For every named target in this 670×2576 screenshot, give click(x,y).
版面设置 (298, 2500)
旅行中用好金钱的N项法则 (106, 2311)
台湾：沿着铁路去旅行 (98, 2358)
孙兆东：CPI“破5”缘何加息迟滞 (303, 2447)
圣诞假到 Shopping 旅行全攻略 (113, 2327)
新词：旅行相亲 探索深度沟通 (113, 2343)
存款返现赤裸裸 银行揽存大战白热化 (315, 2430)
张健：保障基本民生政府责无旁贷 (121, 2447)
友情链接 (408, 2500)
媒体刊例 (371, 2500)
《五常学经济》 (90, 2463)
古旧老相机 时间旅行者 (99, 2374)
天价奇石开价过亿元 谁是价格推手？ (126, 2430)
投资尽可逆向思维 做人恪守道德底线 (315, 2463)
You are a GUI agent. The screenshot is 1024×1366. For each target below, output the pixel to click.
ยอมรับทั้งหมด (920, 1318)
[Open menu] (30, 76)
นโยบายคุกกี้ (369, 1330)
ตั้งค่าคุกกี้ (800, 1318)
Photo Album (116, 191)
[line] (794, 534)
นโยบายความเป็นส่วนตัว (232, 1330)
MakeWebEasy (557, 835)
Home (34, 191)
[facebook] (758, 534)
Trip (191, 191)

▬▬▬▬▬▬

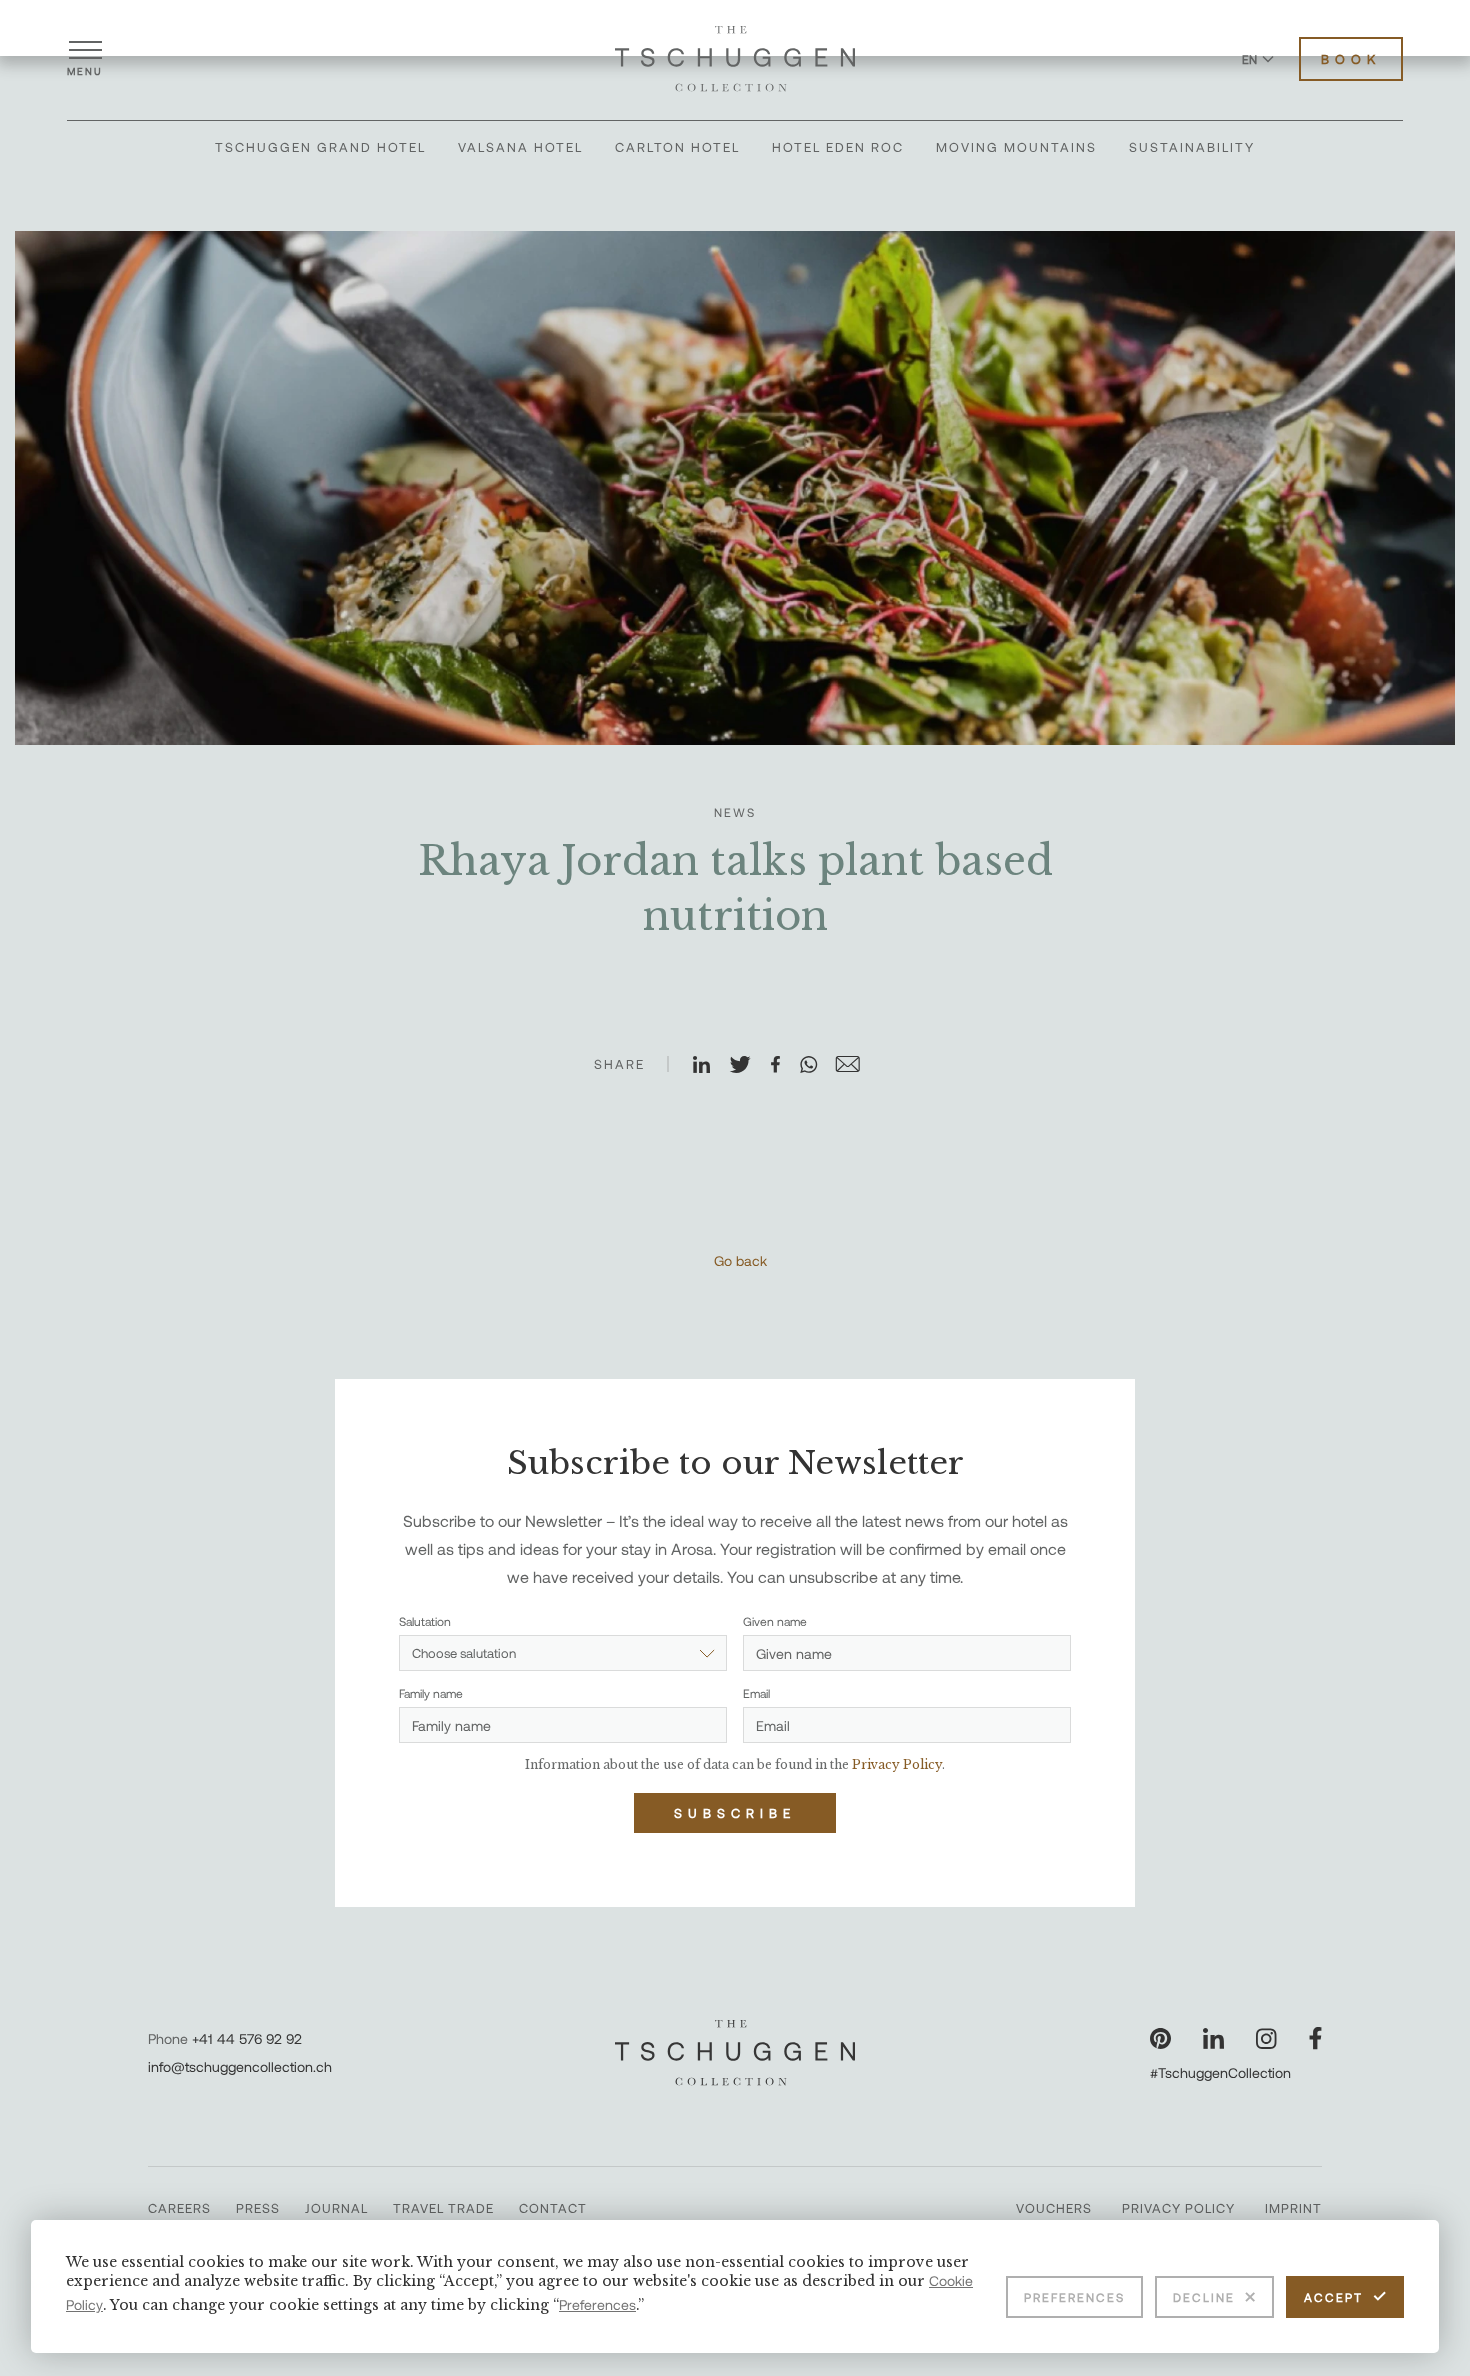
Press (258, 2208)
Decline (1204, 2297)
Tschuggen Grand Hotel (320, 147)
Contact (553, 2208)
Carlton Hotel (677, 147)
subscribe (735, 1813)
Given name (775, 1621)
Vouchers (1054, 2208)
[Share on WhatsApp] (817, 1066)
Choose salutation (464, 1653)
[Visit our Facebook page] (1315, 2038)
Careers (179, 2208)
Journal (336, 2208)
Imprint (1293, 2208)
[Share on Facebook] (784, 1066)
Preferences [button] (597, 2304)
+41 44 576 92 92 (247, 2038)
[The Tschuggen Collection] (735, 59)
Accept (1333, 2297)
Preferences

▬▬▬▬▬▬

#### What you have to do
Take the lines above from the one containing "นโยบายคุกกี้ (369, 1330)" to the one containing "Trip (191, 191)" and retype them exactly, both ends included, with nothing added.

#### Problem solution
นโยบายคุกกี้ (369, 1330)
ตั้งค่าคุกกี้ (800, 1318)
Photo Album (116, 191)
[line] (794, 534)
นโยบายความเป็นส่วนตัว (232, 1330)
MakeWebEasy (557, 835)
Home (34, 191)
[facebook] (758, 534)
Trip (191, 191)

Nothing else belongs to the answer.